_Problem to solve_: The records below must be reproduced exactly. Strip out the pictures.
***** Records provided
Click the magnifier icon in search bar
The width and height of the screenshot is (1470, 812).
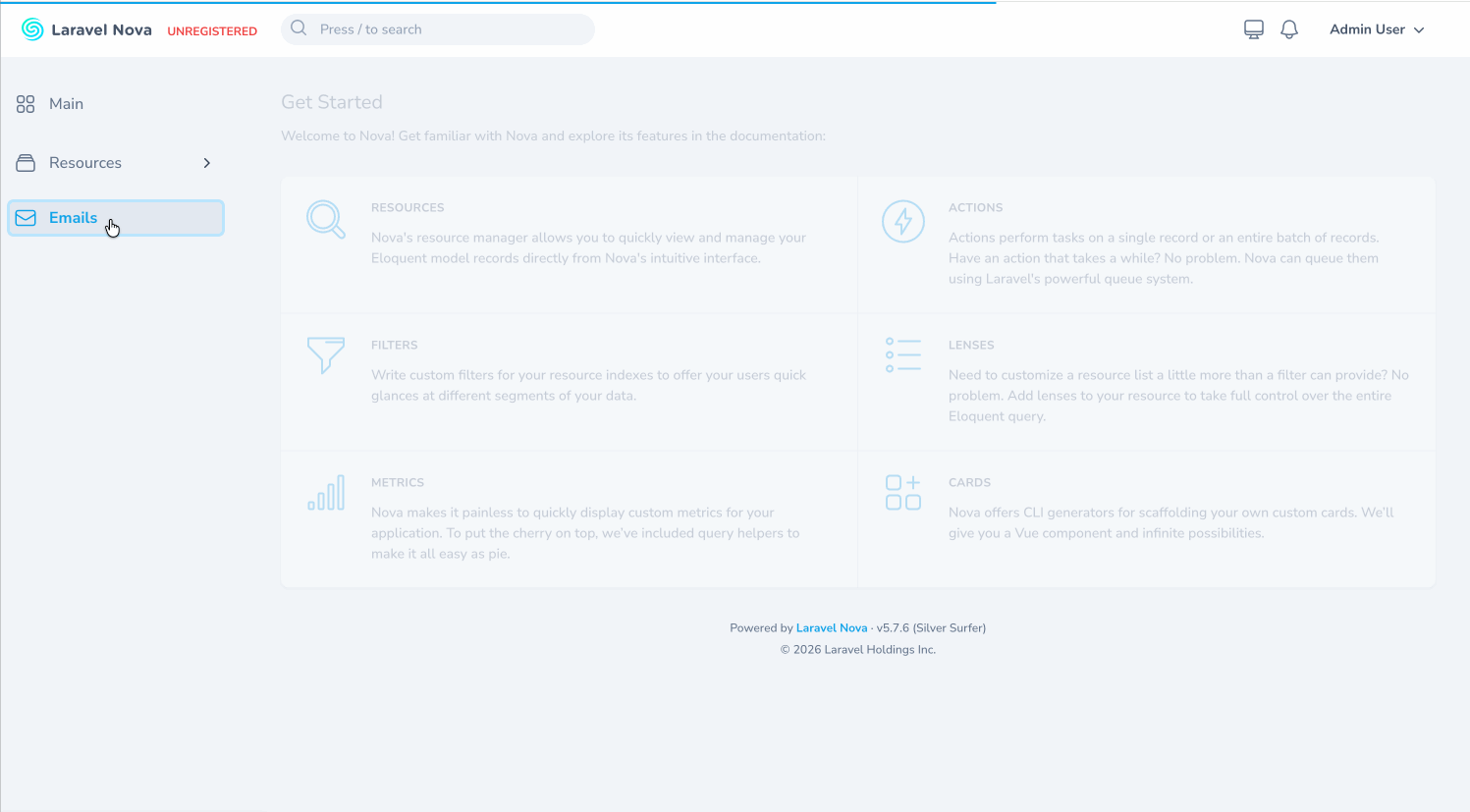pos(299,28)
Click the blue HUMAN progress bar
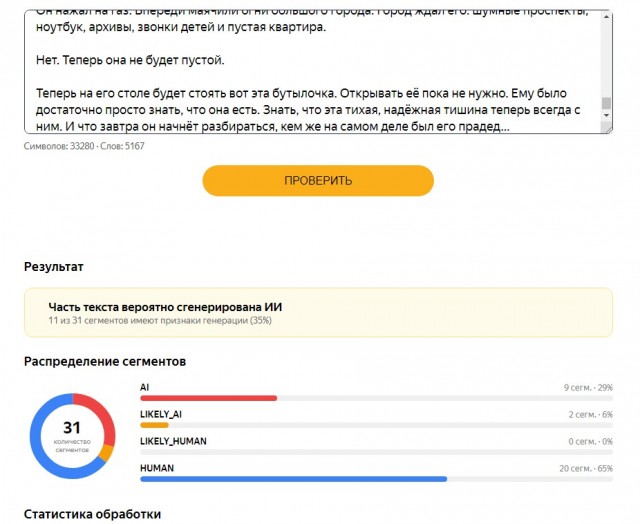The width and height of the screenshot is (640, 524). pos(293,479)
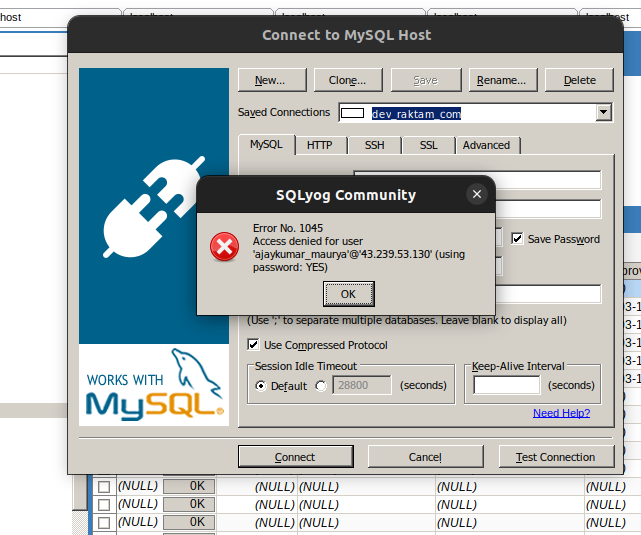Click the New... connection button

click(270, 80)
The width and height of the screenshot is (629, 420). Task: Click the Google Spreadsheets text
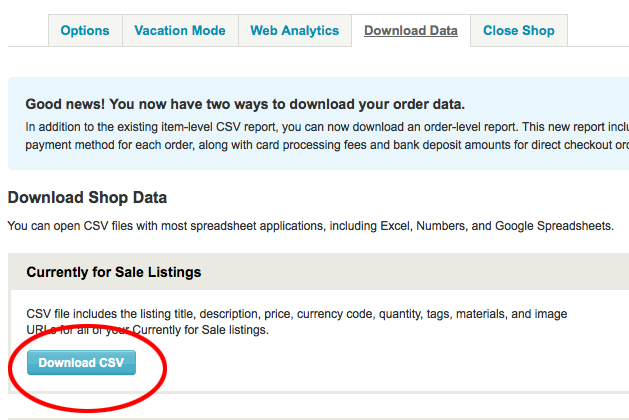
**********
_Written answer_:
Click the magnifier icon in search bar
The width and height of the screenshot is (1470, 812).
pos(299,28)
Click the blue HUMAN progress bar
The width and height of the screenshot is (640, 524). pos(293,479)
Click the New... connection button

click(270, 80)
The width and height of the screenshot is (629, 420). Task: Click the Google Spreadsheets text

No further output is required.